When he sought reading material from the Balladares Pharmacy he found Time and Cosmo and Reader’s Digest and the Saturday Evening Post. He found pictures of a woman draped over a box of Pall Mall Gold 100’s, claiming that “You make out better at both ends.” A Lipton tea ad asking him if he was feeling “fagged.” Delco “Pleasurizer” shock absorbers for a better ride. “Husband pleasing” coffee. Sugar, which “turned into energy faster than any other food.” A car called a “Swinger.” White go-go boots. Half-nude bodies used to sell aspirin, women in suggestive siren poses meant to sell Pepsi. Pills for “tired blood” and women’s anxiety. He studied the cola and beer advertisements with deep post-structuralist curiosity.
The more girls buzzed about him, trying to confuse him, get his attention, diffuse his energy, raise his sap, get his blood up, dilute his prana, etc., the more Patroclus began to read from the books that Father Cuadra suggested: Hegel, Marx, Paulo Freire, Antonio Gramsci and Chairman Mao, and then finally, the book about the Crazy Little Army—Augusto César Sandino and his war in the Segovias. That war had taken place around Patroclus’s hometown. Yet nobody up there ever talked about Sandino. It was verboten. Like other young proto-revolutionaries, Patroclus also read Che Guevara and listened to the recordings of Radio Rebelde.

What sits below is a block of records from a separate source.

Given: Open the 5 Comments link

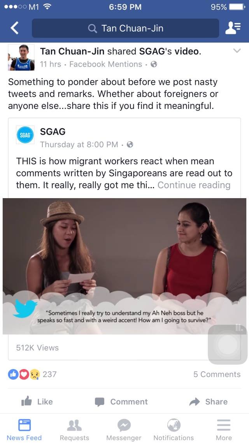Looking at the screenshot, I should pos(217,374).
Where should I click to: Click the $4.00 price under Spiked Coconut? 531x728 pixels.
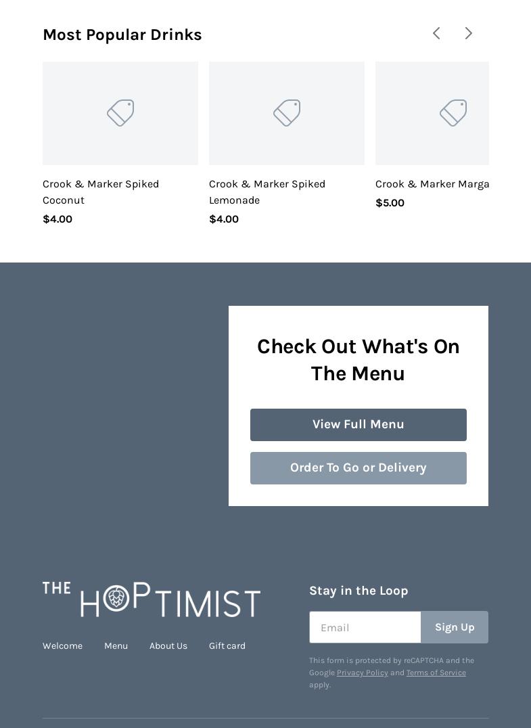pos(57,219)
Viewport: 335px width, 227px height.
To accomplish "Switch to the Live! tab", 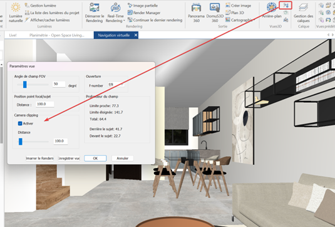I will tap(13, 35).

Every new Marxist walks about with a different set of eyes from the ones he had before. Everywhere Patroclus now saw things differently. One day he was out with Rosemarie and she asked him, “Should I get the chocolate-covered cherries or the chocolates with nothing in them?”
“Your choice is an illusion of freedom.”
She pinched his cheek.
“Cute.”
“I’m serious. This is meaningless.”
“What are you saying, exactly, when you say this is meaningless?”

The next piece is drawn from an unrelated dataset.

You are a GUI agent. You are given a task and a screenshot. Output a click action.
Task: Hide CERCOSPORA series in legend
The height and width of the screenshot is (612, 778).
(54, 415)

“I want to see other girls.”
She started to cry and he stood listening with a stone face, knowing he must take responsibility for the pain he had caused her, but also willing to live with it for the sake of his new conviction, which required pain if it were to be genuine—his girlfriend’s pain if necessary.
All the material wealth he saw others chasing convinced Patroclus that he somehow did not really live in the world at all—or at least that he was living in more dimensions than he was seeing. Those advertisements, those nude bodies, those TV shows made him realize that his heart and body had been colonized. That every move he made was the act of a puppet dancing on a string. As he sat in the hot, dusty railroad colonial corridors of his dorm studying his medical books, dust motes flowed sideways and down and from off the floor—in a space without gravity. Every song, every coo of every silly coquette—everything was fabricated, he realized, to hide the truth of things. A woman once raised her finger to Patroclus to argue with him after she had shortchanged him at the pharmacy. He stopped listening to her and regarded her finger. As it rose, it also fell, and went sideways at the same time. Her voice was high and low at the same time. They were speaking a script somebody else had written for them. They had divided themselves to keep the owners in power.
His life was now seen in a kaleidoscope. And the more he was at odds with reality, the more he saw proof of his other self emerging.